The photo indicated that the truck no longer carried ceramic parts; emerging from its cargo bed were a black-cloaked figure and an antiaircraft gun. According to the tweet, the truck was being used by Jaish al-Muhajireen wal-Ansar (the “Muhajireen Brigade”), an extremist group fighting the Syrian government.

Yet even with its function entirely transformed, the truck still bore the insignia of its past life, a decal that clearly read: “Mark-1 Plumbing.”

Underneath this large lettering was an equally clear label of the company’s phone number — a number that, after the photo went viral within days of posting, began ringing nonstop.

On the other end of these mostly caustic calls was Mark Oberholtzer, owner of Mark-1 Plumbing in Texas City, whose reputation rapidly went from small-business owner to terrorist sympathizer. He wasn’t the latter, of course, but the widely shared picture of his old truck spoke louder than his plaintive explanations.

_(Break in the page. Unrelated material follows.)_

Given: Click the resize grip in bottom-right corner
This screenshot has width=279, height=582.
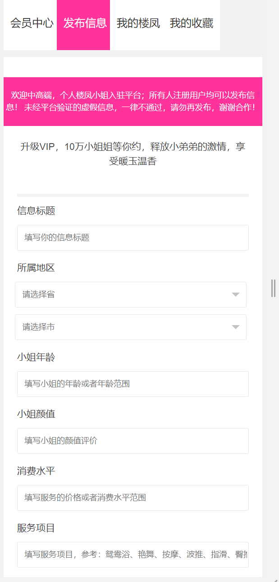Looking at the screenshot, I should (275, 579).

“How it ended up in Syria, I’ll never know,” Oberholtzer told the Galveston County Daily News at the time. “I just want it to go away, to tell you the truth.”

Now Oberholtzer has filed a lawsuit against AutoNation Ford Gulf Freeway, the Houston dealership where he traded in the truck. According to the complaint filed last week, AutoNation misrepresented its intentions to remove the decal, causing Oberholtzer, his business and his family “severe harm.”

AutoNation did not immediately respond to The Washington Post’s request for comment. According to Courthouse News, the dealership’s sales manager did not respond to a phone message placed last week.

A spokesman for the company told the Huffington Post last December that “AutoNation was nothing but the pass-through for this vehicle” and had no involvement in its eventual arrival in the hands of Islamist militants.

The lawsuit claims that Oberholtzer started to peel the “Mark-1 Plumbing” decal off when a salesman told him that doing so would blemish the paint on the vehicle. The salesman, Edgar Velasquez, allegedly assured Oberholtzer that the dealership would remove the decal.